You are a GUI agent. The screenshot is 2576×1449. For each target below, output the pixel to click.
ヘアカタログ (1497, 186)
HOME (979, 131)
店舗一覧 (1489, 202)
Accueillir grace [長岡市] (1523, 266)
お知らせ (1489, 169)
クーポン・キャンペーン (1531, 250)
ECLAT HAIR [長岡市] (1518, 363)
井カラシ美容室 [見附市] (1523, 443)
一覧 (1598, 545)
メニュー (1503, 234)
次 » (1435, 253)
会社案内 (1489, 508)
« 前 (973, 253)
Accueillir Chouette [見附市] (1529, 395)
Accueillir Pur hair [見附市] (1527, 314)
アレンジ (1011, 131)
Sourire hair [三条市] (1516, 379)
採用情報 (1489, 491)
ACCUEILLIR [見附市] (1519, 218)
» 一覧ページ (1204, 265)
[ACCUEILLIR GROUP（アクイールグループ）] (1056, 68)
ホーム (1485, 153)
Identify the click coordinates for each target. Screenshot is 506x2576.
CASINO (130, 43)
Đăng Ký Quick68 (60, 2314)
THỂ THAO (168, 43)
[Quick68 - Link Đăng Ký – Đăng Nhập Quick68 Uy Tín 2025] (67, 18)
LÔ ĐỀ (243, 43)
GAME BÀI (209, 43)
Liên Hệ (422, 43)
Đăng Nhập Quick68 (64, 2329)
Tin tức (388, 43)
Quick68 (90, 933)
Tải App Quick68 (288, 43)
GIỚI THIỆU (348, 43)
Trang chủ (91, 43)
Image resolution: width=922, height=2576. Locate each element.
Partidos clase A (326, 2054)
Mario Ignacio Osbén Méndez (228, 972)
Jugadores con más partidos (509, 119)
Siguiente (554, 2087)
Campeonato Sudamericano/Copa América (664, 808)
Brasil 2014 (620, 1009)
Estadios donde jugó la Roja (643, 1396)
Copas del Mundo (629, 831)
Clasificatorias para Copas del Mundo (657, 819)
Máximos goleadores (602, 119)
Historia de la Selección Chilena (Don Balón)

**WHAT THE TASK ASKS**:
Go through the records and pull out each line that includes the word "click".

**FINISHED EXERCISE**:
You are a GUI agent. The screenshot is 2576×1449. For each target below, output the pixel to click.
Identify the click coordinates for each target. Screenshot is 506x2576.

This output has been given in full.